West Mount Barren, along with East Mount Barren and Mid-Mount Barren were all named by Matthew Flinders in 1802 after their barren appearance.

==Description==
West Mount Barren rises 372 metres above sea level and forms part of the Barren Range within the national park. Mount Bland (320 metres) is the closest mountain feature and is situated approximately 5 km northeast from West Mount Barren. The Barren range is not continuous and although there are three distinct Mount Barrens (West, Mid and East) they are distinct peaks that are connected by coastal plain. Mid Mount Barren is approximately 20 km northeast of West Mount Barren and East Mount Barren is approximately 50 km northeast of West Mount Barren. Other peaks in the area include Woolbernup Hill, Thumb Peak, Mt Drummond and Mt Maxwell.

West Mount Barren is accessible by an unsealed road suitable for 2WD vehicles that runs off Pabelup Drive. A carpark with a plaque at the base of the mountain marks the beginning of a track that is an easy two hour return walk to the summit. Visitors are encouraged to stay on the footpath so as to minimise the spread of dieback which is a threat to the native plants of the area.

A commanding view of the national park and the coastline is seen from the summit.

==Geology==

The Ravensthorpe region is underlain by basement rocks of the Albany-Fraser Orogen and Yilgarn craton. These rocks consist of granite, gneiss and minor enclaves of sedimentary and volcanic rocks. The Barren Ranges consist of metasediments, mostly folded and faulted quartzite, phyllite, dolomite and conglomerate.
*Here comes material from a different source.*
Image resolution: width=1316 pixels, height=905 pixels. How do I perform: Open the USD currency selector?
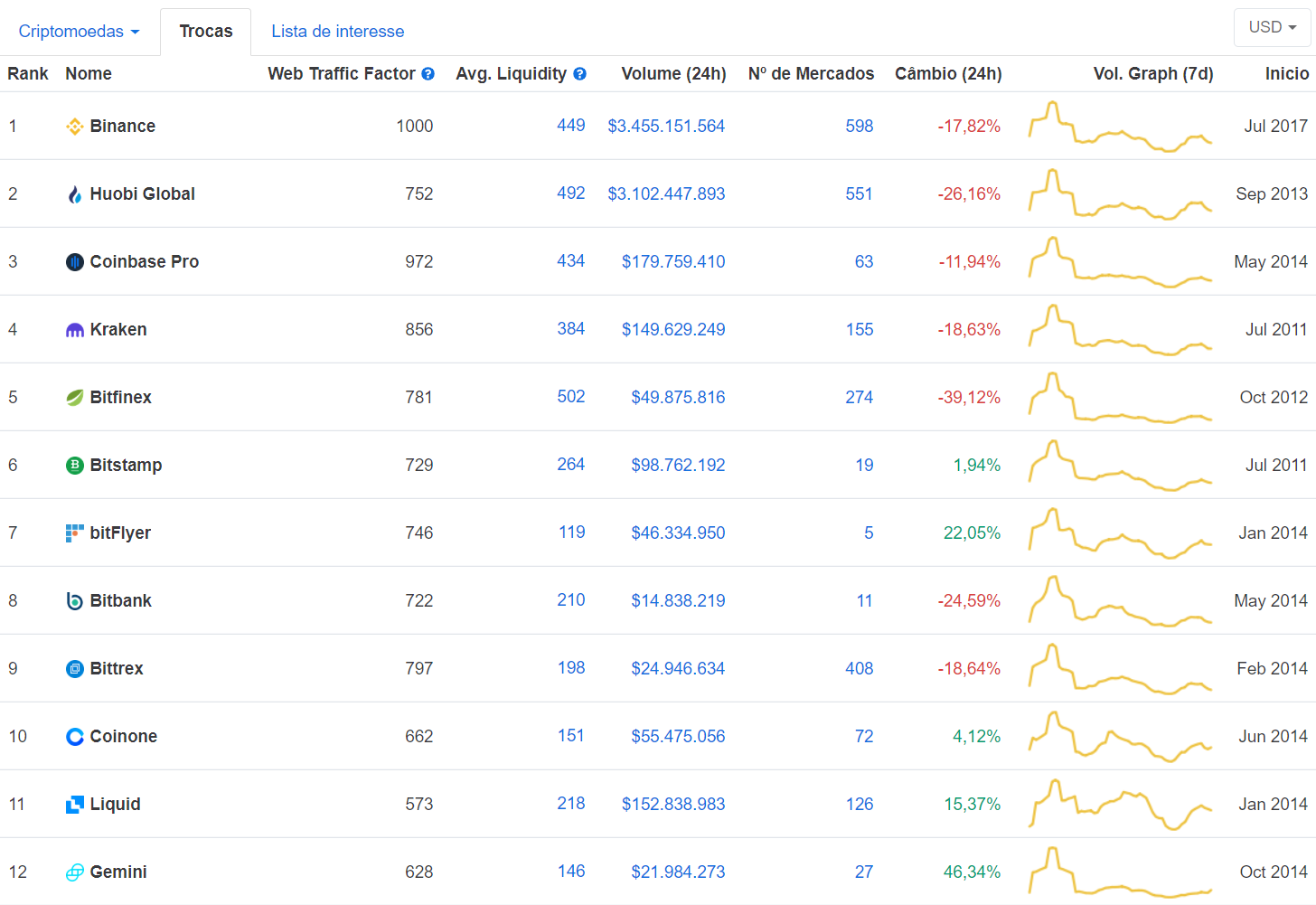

The Barrens are composed of rock beds that have been tilted and folded. These rock beds were once layers of sand deposited on the sea floor. They were subsequently compressed, heated and uplifted by movements of the Earth's crust.

==Botany==

The vegetation surrounding West Mount Barren is best described as scrub-heath with many types of shrubs that thrive in the quartzitic or lateritic sand, often in rocky situations. The shrubs are mostly Proteaceae and Myrtaceae.

Several species are unique to the area and can be found on and around West Mount Barren. Species include royal hakea (Hakea victoria), Qualup bell (Pimelea physodes), oval-leaf adenanthos (Adenanthos ellipticus), blue dampiera (Dampiera linearis), silver-leafed Barrens regelia (Regelia velutina), Barrens clawflower (Calothamnus validus), and the broad-leaved brown pea (Bossiaea ornata).

== Fires ==
The area around West Mount Barren is often burnt out by bush fires. Lightning strikes are the most usual cause of fires that often devastate large areas of the park. The last large scale fire was in December 2006 where four fires, that were started by lightning strikes, joined into one much larger blaze that burned out several thousand hectares of bushland.